No data exist to show how often pot use comes up in custody disputes, or how often child-welfare workers intervene in homes where marijuana is used.

Image: Moriah Barnhart, Dahlia Barnhart
Moriah Barnhart gives her three-year-old daughter Dahlia, who has cancer, a cannabis treatment with an oral syringe, at her home in Colorado Springs.Brennan Linsley / AP

But in dozens of interviews with lawyers and officials who work in this area, along with activists who counsel parents on marijuana and child endangerment, the consensus is clear: Pot's growing acceptance is complicating the task of determining when kids are in danger.

A failed proposal in the Colorado Legislature this year showed the dilemma.

Colorado considers adult marijuana use legal, but pot is still treated like heroin and other Schedule I substances as they are under federal law. As a result, when it comes to defining a drug-endangered child, pot can't legally be in a home where children reside.

#### [Available data]
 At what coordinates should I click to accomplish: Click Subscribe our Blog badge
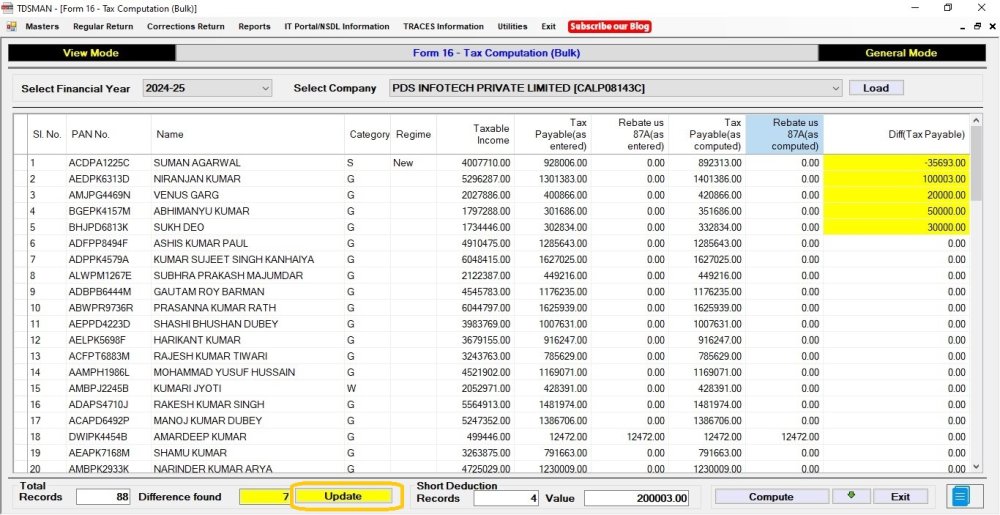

#### [Actions to take]
#1 Print the part of the passage on marijuana and child welfare above that opens with the words containing "No data exist" and closes with "are in danger.".
#2 Using the passage on marijuana and child welfare, state whether each statement agrees with it, answering yes or no and quoting the deciding words: (a) Data exist showing how often pot use comes up in custody disputes. (b) A proposal in the Colorado Legislature this year failed. (c) Under the definition of a drug-endangered child, pot can legally be in a home where children reside.
#3 Go on with the passage on marijuana and child welfare, starting after its final sentence.

#### [Exercise results]
#1
No data exist to show how often pot use comes up in custody disputes, or how often child-welfare workers intervene in homes where marijuana is used.

Image: Moriah Barnhart, Dahlia Barnhart
Moriah Barnhart gives her three-year-old daughter Dahlia, who has cancer, a cannabis treatment with an oral syringe, at her home in Colorado Springs.Brennan Linsley / AP

But in dozens of interviews with lawyers and officials who work in this area, along with activists who counsel parents on marijuana and child endangerment, the consensus is clear: Pot's growing acceptance is complicating the task of determining when kids are in danger.

#2
(a) No: "No data exist to show how often pot use comes up in custody disputes"
(b) Yes: "A failed proposal in the Colorado Legislature this year showed the dilemma."
(c) No: "pot can't legally be in a home where children reside."

#3
Two Democratic lawmakers tried to update the law by saying that marijuana must also be shown to be a harm or risk to children to constitute abuse.

But the effort led to angry opposition from both sides — pot-using parents who feared the law could still be used to take their children, and marijuana-legalization opponents who argued that pot remains illegal under federal law and that its very presence in a home threatens kids.